Over the course of the year you will be invited to open mornings, workshops to help with reading and phonics and parent/teacher meetings.Click on this text to edit it.
Most children are now working within the Key Stage 1 National Curriculum. On going teacher assessments are made throughout the year in all subjects. Each term you will receive a curriculum overview which informs you of what your child will be learning and how you can support them at home. You will be invited to termly parent / teacher meetings.
In June children in Year 1 take a statutory phonics screening test. The results of this are reported to parents.
At the end of year 2 children are formally assessed against National Curriculum in Reading, Writing, Maths and Science. These are reported to parents and Devon Local Authority in July. From 2016, scaled scores will be used to report national curriculum test outcomes. For the KS1 tests a scaled score of 100 will always represent the ‘expected standard’ for a pupil at the end of KS1.
Year 3, 4, 5 & 6
Most children are now working within the Key Stage 2 National Curriculum. On going teacher assessments are made throughout the year in all subjects. Each term you will receive a curriculum overview which informs you of what your child will be learning and suggestions for how you can support them at home.
At the end of year 6 children sit externally marked tests in Reading, Spelling, Grammar and Punctuation (SPAG) & Maths the class teacher makes a teacher assessment for these subjects, as well as in science. Both the test results and teacher assessment results are reported to parents in July. From 2016, a scaled scores will be used to report national curriculum test outcomes. Scaled scores maintain their meaning over time so that two pupils achieving the same scaled score in different years will have demonstrated the same attainment.For the KS2 tests a scaled score of 100 will always represent the ‘expected standard’. Pupils working below a scaled score of a 100 will be judged not to have met the required standard at the end of KS2.
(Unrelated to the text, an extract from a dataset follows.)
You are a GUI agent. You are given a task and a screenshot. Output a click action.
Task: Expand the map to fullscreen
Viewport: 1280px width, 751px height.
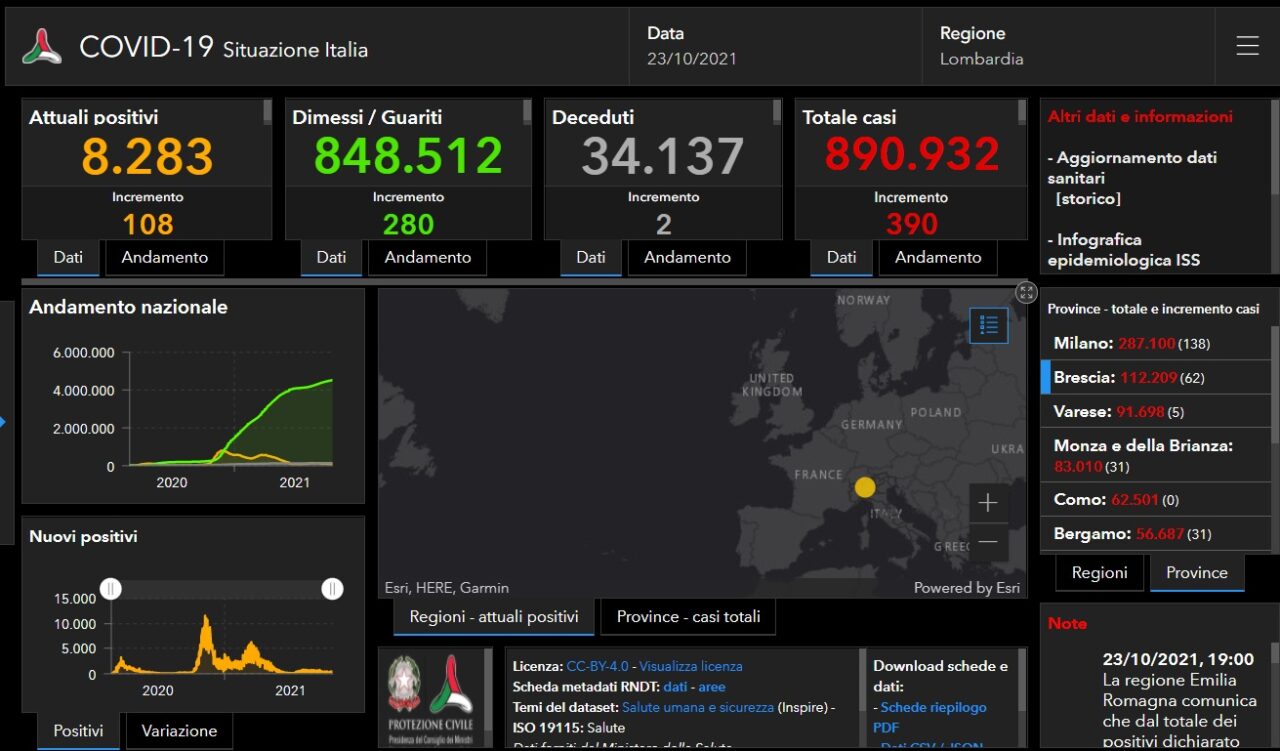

The children in Key Stage One at Dolton receive rigorous and systematic phonics teaching for 20-30 minutes each day. The school follows the Letters and Sounds Programme and sessions are planned by the class teacher. Daily sessions take into account the needs of all children ensuring that sessions target children’s current needs. On occasions children in Key Stage Two may need to access additional phonic support and intervention to aid their writing and spelling.
When children join the school in Reception, parents are invited to a workshop that provides information on the teaching of phonics and strategies that they can use at home to support their child. This forms part of the new parents induction programme offered by the school.
Whilst the school values the importance of phonics as a reading strategy we also acknowledge that this is not the only strategy that should be taught. We believe the teaching of reading should be undertaken in a holistic manner that embraces a wide range of strategies including the use of picture clues, inference and deduction and comprehension skills.
The school aims for the daily phonic sessions to:
•Be taught discreetly on a daily basis.
•Use a multi sensory approach, so that children learn from a range of activities that encompass visual, auditory and kinaesthetic approaches to leaning.
•Support both spelling and reading and allow children to have opportunities to read texts and spell words at their level.
•Ensure that children have opportunities to apply their phonic knowledge
•Build in regular opportunities to assess the children’s knowledge and move their learning forward.
•Teach new high frequency words in the context of a sentence that is meaningful to the children.
All sessions have a three part structure that aims to
1) Recap on the learning from the day before
2) Introduce and practice new skills
3) Apply the new skills learnt in a suitable context.
Oxfords Owls is a good source of support and information on the teaching of phonic's for parents.